__TASK TO CARRY OUT__: Please output every entry below precisely as written.

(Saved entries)
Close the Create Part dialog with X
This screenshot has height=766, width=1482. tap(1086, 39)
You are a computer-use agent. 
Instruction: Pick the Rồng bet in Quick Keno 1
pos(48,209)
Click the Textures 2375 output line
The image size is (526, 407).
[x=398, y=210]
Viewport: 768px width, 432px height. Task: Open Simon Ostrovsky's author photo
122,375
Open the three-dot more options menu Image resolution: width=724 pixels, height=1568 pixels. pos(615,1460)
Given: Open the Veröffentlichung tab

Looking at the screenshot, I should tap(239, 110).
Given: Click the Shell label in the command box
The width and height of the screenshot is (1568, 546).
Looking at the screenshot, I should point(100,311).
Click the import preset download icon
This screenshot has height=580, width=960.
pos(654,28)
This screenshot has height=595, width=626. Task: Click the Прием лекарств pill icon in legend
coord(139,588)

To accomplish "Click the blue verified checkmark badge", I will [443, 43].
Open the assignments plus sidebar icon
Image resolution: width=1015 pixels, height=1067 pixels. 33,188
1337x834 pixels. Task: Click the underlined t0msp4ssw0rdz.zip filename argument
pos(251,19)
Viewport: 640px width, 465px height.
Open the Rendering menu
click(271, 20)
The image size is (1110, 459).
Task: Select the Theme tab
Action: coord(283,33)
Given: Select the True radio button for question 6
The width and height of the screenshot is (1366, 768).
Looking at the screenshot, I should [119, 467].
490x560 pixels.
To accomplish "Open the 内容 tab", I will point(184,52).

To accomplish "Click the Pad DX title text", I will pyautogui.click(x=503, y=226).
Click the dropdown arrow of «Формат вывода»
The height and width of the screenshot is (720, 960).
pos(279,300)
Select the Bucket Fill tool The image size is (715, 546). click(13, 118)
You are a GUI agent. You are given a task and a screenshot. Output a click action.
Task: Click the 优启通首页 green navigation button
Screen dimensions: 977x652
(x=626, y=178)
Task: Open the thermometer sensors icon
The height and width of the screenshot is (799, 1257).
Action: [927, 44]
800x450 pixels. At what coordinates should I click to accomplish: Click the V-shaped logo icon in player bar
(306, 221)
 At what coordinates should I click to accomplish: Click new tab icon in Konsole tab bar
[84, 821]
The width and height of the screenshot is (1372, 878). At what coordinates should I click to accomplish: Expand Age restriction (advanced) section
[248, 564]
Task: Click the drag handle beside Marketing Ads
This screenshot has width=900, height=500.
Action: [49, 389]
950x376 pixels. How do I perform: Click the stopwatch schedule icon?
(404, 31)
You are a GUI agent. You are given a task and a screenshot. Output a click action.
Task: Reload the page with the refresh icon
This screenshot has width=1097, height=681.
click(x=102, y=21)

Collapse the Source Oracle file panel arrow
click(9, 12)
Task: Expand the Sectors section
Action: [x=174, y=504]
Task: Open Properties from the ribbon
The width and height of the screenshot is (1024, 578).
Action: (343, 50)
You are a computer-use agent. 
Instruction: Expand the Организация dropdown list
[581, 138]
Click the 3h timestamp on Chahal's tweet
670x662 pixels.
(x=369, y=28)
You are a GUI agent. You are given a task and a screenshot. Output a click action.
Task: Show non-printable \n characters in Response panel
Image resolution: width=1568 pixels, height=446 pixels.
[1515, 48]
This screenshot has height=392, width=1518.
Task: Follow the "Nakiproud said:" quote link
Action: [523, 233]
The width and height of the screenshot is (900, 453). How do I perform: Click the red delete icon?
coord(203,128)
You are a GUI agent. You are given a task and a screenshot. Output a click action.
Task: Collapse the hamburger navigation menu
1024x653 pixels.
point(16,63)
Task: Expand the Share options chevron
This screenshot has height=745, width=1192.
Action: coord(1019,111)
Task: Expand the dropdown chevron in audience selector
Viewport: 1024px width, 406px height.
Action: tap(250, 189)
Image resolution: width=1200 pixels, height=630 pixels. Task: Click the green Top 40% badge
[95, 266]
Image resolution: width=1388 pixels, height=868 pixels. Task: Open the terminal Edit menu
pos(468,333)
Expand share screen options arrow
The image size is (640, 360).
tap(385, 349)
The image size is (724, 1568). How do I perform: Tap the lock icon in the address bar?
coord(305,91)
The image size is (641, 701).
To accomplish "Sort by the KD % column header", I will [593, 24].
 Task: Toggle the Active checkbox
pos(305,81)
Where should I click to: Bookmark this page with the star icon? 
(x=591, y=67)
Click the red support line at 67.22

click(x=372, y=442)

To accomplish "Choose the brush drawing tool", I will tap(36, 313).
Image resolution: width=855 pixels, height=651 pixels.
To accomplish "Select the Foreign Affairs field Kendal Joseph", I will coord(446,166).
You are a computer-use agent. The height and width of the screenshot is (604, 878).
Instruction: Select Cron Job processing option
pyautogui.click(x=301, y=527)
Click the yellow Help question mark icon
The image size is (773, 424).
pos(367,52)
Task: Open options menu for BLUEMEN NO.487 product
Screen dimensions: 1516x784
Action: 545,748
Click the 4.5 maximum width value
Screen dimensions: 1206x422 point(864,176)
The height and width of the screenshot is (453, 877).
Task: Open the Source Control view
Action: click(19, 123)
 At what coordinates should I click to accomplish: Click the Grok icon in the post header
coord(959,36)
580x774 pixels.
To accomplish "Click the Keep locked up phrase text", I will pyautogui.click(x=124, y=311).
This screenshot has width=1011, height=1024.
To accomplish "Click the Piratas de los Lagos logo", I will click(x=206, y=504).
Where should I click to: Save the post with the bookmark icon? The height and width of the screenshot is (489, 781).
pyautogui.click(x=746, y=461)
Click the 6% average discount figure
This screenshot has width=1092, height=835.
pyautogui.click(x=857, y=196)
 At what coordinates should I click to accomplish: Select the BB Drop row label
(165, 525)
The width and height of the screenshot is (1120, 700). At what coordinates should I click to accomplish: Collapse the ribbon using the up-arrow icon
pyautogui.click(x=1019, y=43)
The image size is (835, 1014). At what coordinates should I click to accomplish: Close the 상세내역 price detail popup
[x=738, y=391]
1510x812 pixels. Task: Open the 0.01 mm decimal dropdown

__WRITTEN SOLUTION__:
Close the Create Part dialog with X
This screenshot has height=766, width=1482. tap(1086, 39)
You are a computer-use agent. 
Instruction: Pick the Rồng bet in Quick Keno 1
pos(48,209)
Click the Textures 2375 output line
The image size is (526, 407).
[x=398, y=210]
Viewport: 768px width, 432px height. Task: Open Simon Ostrovsky's author photo
122,375
Open the three-dot more options menu Image resolution: width=724 pixels, height=1568 pixels. pos(615,1460)
Given: Open the Veröffentlichung tab

Looking at the screenshot, I should tap(239, 110).
Given: Click the Shell label in the command box
The width and height of the screenshot is (1568, 546).
Looking at the screenshot, I should point(100,311).
Click the import preset download icon
This screenshot has height=580, width=960.
pos(654,28)
This screenshot has height=595, width=626. Task: Click the Прием лекарств pill icon in legend
coord(139,588)

To accomplish "Click the blue verified checkmark badge", I will [443, 43].
Open the assignments plus sidebar icon
Image resolution: width=1015 pixels, height=1067 pixels. 33,188
1337x834 pixels. Task: Click the underlined t0msp4ssw0rdz.zip filename argument
pos(251,19)
Viewport: 640px width, 465px height.
Open the Rendering menu
click(271, 20)
The image size is (1110, 459).
Task: Select the Theme tab
Action: coord(283,33)
Given: Select the True radio button for question 6
The width and height of the screenshot is (1366, 768).
Looking at the screenshot, I should [119, 467].
490x560 pixels.
To accomplish "Open the 内容 tab", I will point(184,52).

To accomplish "Click the Pad DX title text", I will pyautogui.click(x=503, y=226).
Click the dropdown arrow of «Формат вывода»
The height and width of the screenshot is (720, 960).
pos(279,300)
Select the Bucket Fill tool The image size is (715, 546). click(13, 118)
You are a GUI agent. You are given a task and a screenshot. Output a click action.
Task: Click the 优启通首页 green navigation button
Screen dimensions: 977x652
(x=626, y=178)
Task: Open the thermometer sensors icon
The height and width of the screenshot is (799, 1257).
Action: [927, 44]
800x450 pixels. At what coordinates should I click to accomplish: Click the V-shaped logo icon in player bar
(306, 221)
 At what coordinates should I click to accomplish: Click new tab icon in Konsole tab bar
[84, 821]
The width and height of the screenshot is (1372, 878). At what coordinates should I click to accomplish: Expand Age restriction (advanced) section
[248, 564]
Task: Click the drag handle beside Marketing Ads
This screenshot has width=900, height=500.
Action: [49, 389]
950x376 pixels. How do I perform: Click the stopwatch schedule icon?
(404, 31)
You are a GUI agent. You are given a task and a screenshot. Output a click action.
Task: Reload the page with the refresh icon
This screenshot has width=1097, height=681.
click(x=102, y=21)

Collapse the Source Oracle file panel arrow
click(9, 12)
Task: Expand the Sectors section
Action: [x=174, y=504]
Task: Open Properties from the ribbon
The width and height of the screenshot is (1024, 578).
Action: (343, 50)
You are a computer-use agent. 
Instruction: Expand the Организация dropdown list
[581, 138]
Click the 3h timestamp on Chahal's tweet
670x662 pixels.
(x=369, y=28)
You are a GUI agent. You are given a task and a screenshot. Output a click action.
Task: Show non-printable \n characters in Response panel
Image resolution: width=1568 pixels, height=446 pixels.
[1515, 48]
This screenshot has height=392, width=1518.
Task: Follow the "Nakiproud said:" quote link
Action: [523, 233]
The width and height of the screenshot is (900, 453). How do I perform: Click the red delete icon?
coord(203,128)
You are a GUI agent. You are given a task and a screenshot. Output a click action.
Task: Collapse the hamburger navigation menu
1024x653 pixels.
point(16,63)
Task: Expand the Share options chevron
This screenshot has height=745, width=1192.
Action: coord(1019,111)
Task: Expand the dropdown chevron in audience selector
Viewport: 1024px width, 406px height.
Action: tap(250, 189)
Image resolution: width=1200 pixels, height=630 pixels. Task: Click the green Top 40% badge
[95, 266]
Image resolution: width=1388 pixels, height=868 pixels. Task: Open the terminal Edit menu
pos(468,333)
Expand share screen options arrow
The image size is (640, 360).
tap(385, 349)
The image size is (724, 1568). How do I perform: Tap the lock icon in the address bar?
coord(305,91)
The image size is (641, 701).
To accomplish "Sort by the KD % column header", I will [593, 24].
 Task: Toggle the Active checkbox
pos(305,81)
Where should I click to: Bookmark this page with the star icon? 
(x=591, y=67)
Click the red support line at 67.22

click(x=372, y=442)

To accomplish "Choose the brush drawing tool", I will tap(36, 313).
Image resolution: width=855 pixels, height=651 pixels.
To accomplish "Select the Foreign Affairs field Kendal Joseph", I will coord(446,166).
You are a computer-use agent. The height and width of the screenshot is (604, 878).
Instruction: Select Cron Job processing option
pyautogui.click(x=301, y=527)
Click the yellow Help question mark icon
The image size is (773, 424).
pos(367,52)
Task: Open options menu for BLUEMEN NO.487 product
Screen dimensions: 1516x784
Action: 545,748
Click the 4.5 maximum width value
Screen dimensions: 1206x422 point(864,176)
The height and width of the screenshot is (453, 877).
Task: Open the Source Control view
Action: click(19, 123)
 At what coordinates should I click to accomplish: Click the Grok icon in the post header
coord(959,36)
580x774 pixels.
To accomplish "Click the Keep locked up phrase text", I will pyautogui.click(x=124, y=311).
This screenshot has width=1011, height=1024.
To accomplish "Click the Piratas de los Lagos logo", I will click(x=206, y=504).
Where should I click to: Save the post with the bookmark icon? The height and width of the screenshot is (489, 781).
pyautogui.click(x=746, y=461)
Click the 6% average discount figure
This screenshot has width=1092, height=835.
pyautogui.click(x=857, y=196)
 At what coordinates should I click to accomplish: Select the BB Drop row label
(165, 525)
The width and height of the screenshot is (1120, 700). At what coordinates should I click to accomplish: Collapse the ribbon using the up-arrow icon
pyautogui.click(x=1019, y=43)
The image size is (835, 1014). At what coordinates should I click to accomplish: Close the 상세내역 price detail popup
[x=738, y=391]
1510x812 pixels. Task: Open the 0.01 mm decimal dropdown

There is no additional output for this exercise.